---------- Input records ----------
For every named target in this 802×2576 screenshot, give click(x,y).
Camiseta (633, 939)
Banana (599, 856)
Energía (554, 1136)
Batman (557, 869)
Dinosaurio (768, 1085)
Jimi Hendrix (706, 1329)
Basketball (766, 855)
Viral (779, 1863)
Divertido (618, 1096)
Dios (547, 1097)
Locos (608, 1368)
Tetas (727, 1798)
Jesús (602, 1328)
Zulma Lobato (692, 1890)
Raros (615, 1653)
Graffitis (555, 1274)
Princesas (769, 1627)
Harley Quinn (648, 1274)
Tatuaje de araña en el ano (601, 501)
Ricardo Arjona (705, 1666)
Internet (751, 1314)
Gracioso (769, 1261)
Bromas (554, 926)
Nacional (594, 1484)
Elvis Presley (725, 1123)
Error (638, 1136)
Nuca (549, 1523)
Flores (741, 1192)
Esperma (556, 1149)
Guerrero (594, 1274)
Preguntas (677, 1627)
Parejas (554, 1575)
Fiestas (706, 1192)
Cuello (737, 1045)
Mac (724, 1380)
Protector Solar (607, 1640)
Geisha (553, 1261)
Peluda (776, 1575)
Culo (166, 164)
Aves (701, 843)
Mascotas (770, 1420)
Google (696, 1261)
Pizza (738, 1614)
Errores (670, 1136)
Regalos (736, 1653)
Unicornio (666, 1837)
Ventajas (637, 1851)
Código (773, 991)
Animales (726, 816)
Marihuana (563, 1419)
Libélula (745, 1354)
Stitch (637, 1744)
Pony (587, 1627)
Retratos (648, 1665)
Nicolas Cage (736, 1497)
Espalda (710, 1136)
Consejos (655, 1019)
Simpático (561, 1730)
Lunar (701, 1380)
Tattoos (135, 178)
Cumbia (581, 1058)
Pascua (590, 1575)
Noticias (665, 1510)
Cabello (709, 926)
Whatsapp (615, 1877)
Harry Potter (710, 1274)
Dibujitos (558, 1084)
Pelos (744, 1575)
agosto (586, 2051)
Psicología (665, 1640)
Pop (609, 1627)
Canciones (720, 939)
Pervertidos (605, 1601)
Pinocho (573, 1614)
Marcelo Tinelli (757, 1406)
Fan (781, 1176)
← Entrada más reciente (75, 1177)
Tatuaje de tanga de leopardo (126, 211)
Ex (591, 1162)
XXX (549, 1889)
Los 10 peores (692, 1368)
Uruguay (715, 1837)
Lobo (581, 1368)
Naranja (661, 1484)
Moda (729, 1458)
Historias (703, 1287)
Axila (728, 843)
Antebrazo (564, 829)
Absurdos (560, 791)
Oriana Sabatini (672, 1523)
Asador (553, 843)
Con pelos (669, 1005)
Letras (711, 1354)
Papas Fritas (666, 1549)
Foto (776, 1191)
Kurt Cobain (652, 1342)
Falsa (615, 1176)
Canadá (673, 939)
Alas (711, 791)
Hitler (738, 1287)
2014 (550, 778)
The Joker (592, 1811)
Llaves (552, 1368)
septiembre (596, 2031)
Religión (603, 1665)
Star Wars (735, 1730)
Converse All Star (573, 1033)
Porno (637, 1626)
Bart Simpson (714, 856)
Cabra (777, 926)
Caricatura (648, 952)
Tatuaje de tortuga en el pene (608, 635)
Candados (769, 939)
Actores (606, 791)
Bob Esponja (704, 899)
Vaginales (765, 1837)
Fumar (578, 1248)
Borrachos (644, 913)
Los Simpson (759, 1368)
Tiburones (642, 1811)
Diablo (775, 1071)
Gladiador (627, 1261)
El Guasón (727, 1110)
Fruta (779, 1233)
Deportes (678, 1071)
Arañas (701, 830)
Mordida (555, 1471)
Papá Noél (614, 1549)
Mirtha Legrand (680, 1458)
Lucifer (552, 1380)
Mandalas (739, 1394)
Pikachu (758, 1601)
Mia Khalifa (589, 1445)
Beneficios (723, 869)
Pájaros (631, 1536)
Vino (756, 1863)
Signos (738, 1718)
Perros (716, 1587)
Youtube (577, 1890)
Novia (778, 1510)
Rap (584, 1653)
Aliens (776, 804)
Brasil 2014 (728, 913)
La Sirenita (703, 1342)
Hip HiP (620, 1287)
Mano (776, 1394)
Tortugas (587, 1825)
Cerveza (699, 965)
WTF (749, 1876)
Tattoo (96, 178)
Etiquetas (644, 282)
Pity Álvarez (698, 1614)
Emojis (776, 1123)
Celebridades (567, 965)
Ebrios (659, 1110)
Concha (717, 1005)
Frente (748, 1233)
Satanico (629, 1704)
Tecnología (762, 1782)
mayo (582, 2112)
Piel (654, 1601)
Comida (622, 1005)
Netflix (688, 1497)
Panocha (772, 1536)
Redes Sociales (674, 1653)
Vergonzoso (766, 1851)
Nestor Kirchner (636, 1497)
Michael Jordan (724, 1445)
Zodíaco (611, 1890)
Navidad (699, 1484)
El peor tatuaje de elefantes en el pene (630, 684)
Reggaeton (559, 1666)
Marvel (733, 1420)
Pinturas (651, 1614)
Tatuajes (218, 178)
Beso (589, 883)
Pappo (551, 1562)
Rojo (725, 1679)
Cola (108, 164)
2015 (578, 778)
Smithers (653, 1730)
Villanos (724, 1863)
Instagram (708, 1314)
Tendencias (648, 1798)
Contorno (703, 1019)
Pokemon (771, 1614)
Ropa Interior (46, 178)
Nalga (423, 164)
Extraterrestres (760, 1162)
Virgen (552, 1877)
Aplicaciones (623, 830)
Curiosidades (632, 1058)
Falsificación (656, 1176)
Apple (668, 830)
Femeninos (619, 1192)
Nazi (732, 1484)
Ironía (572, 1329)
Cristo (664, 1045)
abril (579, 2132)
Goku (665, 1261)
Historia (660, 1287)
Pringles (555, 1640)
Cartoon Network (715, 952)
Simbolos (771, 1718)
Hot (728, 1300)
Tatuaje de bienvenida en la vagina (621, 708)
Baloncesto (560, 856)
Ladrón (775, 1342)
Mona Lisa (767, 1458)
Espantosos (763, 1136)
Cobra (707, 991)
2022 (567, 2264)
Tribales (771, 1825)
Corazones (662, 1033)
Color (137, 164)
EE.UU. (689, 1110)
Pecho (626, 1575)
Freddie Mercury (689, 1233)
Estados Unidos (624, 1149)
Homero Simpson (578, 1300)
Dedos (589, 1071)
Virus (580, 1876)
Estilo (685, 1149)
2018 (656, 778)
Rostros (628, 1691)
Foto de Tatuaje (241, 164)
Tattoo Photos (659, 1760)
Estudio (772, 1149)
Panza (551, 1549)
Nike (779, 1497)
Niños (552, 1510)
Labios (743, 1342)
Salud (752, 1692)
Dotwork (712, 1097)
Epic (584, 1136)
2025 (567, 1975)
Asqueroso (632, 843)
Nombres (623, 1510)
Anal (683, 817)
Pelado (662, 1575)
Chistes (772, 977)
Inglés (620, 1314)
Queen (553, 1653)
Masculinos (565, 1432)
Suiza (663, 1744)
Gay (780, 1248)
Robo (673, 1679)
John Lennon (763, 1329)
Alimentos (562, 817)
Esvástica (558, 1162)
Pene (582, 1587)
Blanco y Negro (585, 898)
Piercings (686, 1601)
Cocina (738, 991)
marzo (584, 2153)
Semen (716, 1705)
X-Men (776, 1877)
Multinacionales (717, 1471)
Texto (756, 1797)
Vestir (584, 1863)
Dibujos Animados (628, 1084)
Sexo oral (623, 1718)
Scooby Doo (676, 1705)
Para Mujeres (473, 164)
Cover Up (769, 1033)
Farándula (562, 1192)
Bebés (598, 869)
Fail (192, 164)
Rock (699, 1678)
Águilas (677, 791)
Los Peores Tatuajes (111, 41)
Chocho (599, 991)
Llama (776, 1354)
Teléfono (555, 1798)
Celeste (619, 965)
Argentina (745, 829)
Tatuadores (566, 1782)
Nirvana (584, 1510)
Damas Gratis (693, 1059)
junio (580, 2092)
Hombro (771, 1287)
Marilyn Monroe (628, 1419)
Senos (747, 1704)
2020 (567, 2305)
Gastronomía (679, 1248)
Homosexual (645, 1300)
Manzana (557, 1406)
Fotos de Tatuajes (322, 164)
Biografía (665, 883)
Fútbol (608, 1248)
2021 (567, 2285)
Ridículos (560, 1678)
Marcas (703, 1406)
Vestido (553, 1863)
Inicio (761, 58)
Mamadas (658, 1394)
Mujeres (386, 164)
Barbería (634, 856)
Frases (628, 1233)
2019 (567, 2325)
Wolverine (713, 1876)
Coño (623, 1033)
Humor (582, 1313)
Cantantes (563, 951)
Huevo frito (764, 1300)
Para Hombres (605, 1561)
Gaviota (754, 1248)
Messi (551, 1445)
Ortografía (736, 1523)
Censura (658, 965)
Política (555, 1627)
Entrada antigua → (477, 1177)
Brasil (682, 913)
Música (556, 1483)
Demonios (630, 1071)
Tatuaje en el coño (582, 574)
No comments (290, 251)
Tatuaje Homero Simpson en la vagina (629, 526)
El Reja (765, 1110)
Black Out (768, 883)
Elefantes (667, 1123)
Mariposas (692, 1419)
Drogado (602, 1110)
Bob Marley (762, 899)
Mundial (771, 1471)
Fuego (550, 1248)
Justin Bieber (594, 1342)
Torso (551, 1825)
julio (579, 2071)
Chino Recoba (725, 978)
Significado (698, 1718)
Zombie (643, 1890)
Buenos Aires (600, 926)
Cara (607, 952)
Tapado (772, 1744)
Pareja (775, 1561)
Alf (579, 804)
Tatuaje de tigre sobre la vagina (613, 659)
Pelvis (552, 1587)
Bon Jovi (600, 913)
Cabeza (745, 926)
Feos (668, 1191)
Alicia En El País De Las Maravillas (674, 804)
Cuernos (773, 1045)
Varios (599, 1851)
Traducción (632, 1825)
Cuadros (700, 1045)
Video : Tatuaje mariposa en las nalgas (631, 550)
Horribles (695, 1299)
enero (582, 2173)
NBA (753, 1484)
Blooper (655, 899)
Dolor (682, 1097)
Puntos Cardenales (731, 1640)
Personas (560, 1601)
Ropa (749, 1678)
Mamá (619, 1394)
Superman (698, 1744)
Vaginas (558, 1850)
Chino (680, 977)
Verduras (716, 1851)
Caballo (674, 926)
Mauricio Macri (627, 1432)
----------
*Work to be completed*
Within the listing above, extract exactly the lines from the line with "Alimentos (562, 817)" to the line with "Manzana (557, 1406)", the two named lines included, and no others.

*Your response*
Alimentos (562, 817)
Esvástica (558, 1162)
Pene (582, 1587)
Blanco y Negro (585, 898)
Piercings (686, 1601)
Cocina (738, 991)
marzo (584, 2153)
Semen (716, 1705)
X-Men (776, 1877)
Multinacionales (717, 1471)
Texto (756, 1797)
Vestir (584, 1863)
Dibujos Animados (628, 1084)
Sexo oral (623, 1718)
Scooby Doo (676, 1705)
Para Mujeres (473, 164)
Cover Up (769, 1033)
Farándula (562, 1192)
Bebés (598, 869)
Fail (192, 164)
Rock (699, 1678)
Águilas (677, 791)
Los Peores Tatuajes (111, 41)
Chocho (599, 991)
Llama (776, 1354)
Teléfono (555, 1798)
Celeste (619, 965)
Argentina (745, 829)
Tatuadores (566, 1782)
Nirvana (584, 1510)
Damas Gratis (693, 1059)
junio (580, 2092)
Hombro (771, 1287)
Marilyn Monroe (628, 1419)
Senos (747, 1704)
2020 (567, 2305)
Gastronomía (679, 1248)
Homosexual (645, 1300)
Manzana (557, 1406)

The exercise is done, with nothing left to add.